Thursday, 10 October 2019

Aviation is trying hard to go green…

I have been feeling the winds of change blowing through the European Regions Airline Association (ERA) General Assembly in Juan Les Pins this week.

The airline community has been engaging with environmental issues for just about as long as I've been coming here, but to some extent this has been as a response (not always as well argued as it might be) to being framed as the whipping boy for all the world's environmental problems.
Now it's all starting to feel rather more serious and, indeed, coherent.

So, yesterday, we saw John Slattery, CEO of the promised new joint venture between Brazil's Embraer and American giant Boeing, showing a picture of Greta Thunberg at a press conference called to tell the world about the new Embraer E190 E2 – not to suggest she was some kind of pariah, but rather, an inspiration.
John Slattery – "We will be held accountable"

“My 13-year-old daughter says ‘You are running an aircraft manufacturing company. What are you doing about this?’,” he said. “We will be held accountable,” he continued: “How we build aircraft; the kind of aircraft we build; and how we operate them.”

In fact, the airline industry doesn’t have such a terrible environmental story to tell, as improved technology continues to yield significant improvements to emission levels of CO2 and NOx, alongside reduced noise footprints.

Of course, the airline industry can make the most of the happy coincidence that environmental improvements tend to go hand in hand with economic benefits: no airline is going to turn up its nose at reduced fuel burn or lower seat-kilometre costs.

This is not the case in some other sectors, most notably the cruise industry, which is up there at the top of the league of fastest growing polluters on the planet. That industry could reduce its pollution at a stroke by stopping burning low quality fuel – but such “dirty fuel” is much cheaper than the cleaner variety, so there’s simply no rush to be clean.

In all this, it pays to keep sight of the fact that, although aviation is growing, it still accounts for only about two per cent of global greenhouse gas emissions and is constantly smartening up its act. Which is another way of saying that we could all follow Greta’s symbolic example and stop flying tomorrow, but 98 per cent of the problem would still be there.

So, Embraer-Boeing’s new E2 boasts an eight per cent reduction in emissions yet a 23 per cent increase in capacity over the type it replaces. And Mitsubishi’s redesigned Space Jet series promises a similar quantum leap in efficiency.

Indeed emission reduction has been the key element of all the major manufacturers’ announcements at the Assembly. In announcing its new short take-off and landing ATR 42 600S, due to enter service in 2022, ATR’s CEO Stefano Bortoli said the aircraft would use 40 per cent less fuel than the equivalent jet, emit 40 per cent CO2, and generate significantly less noise.
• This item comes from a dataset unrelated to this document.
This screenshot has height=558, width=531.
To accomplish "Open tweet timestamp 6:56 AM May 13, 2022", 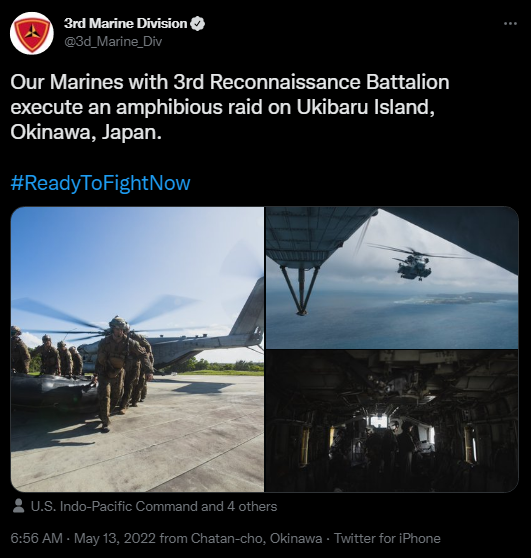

Then it was the turn of Amaya Rodriguez-Gonzalez, Head of Single Aisle Product Marketing, at Airbus. The Airbus A220 series promises 20 per cent lower fuel-burn per seat and a 13 per cent cost advantage, while also offering a roomier cabin than its rivals.
Amaya Rodriguez-Gonzalez, of Airbus

De Havilland Canada, the revived name for the manufacturer of what was the Bombardier Dash 8 Q400, promises further life for the popular type, with a carbon footprint half that of the equivalent jet.
And the industry has not lost sight of moving away from fossil fuels: Embraer continues its review of the opportunity to introduce hybrid turbo-electric aircraft “in the mid to late-2030s”. And all this while work continues at Cranfield to develop an all-electric passenger aircraft.

A far greater existential threat to European civil aviation than environmental considerations is surely posed by the lingering promise to rewrite Article 261 – the European law that requires passenger compensation for delays and cancellations.

ERA President Montserrat Barriga said it was not essentially the original legislation that was the problem, but successive reinterpretations by the European Court of Justice that were now threatening to compromise airline safety by putting pressure on companies to fly in unsafe conditions for fear of incurring penalties.
ERA President Montserrat Barriga

Pending a report at the end of this year into the European Commission’s review of the law, the ERA has conducted its own review, with greater input from regional airlines – the European process sought more input from compensation claims companies than from the airlines themselves.

The ERA fear is that the likely changes will not be to the benefit of consumers by forcing airlines to withdraw from marginal routes, thus leaving remoter regions without connections. Indeed, she said the number of city pairs served within Europe had already fallen by 20 per cent due to Article 261, she said. The context for this is compensation claims that quite simply eclipse the total revenue (not even the profit margin) for the flight in question.

The ERA report advocates a compensation model based on the recently introduced Canadian system.
Another issue facing the industry is flight crew shortages and in this, back to Embraer, where Slattery offers a disarmingly simple solution: increase the measly four per cent of pilots who are women and, at a stroke, provide new career opportunities for the likes of his daughter!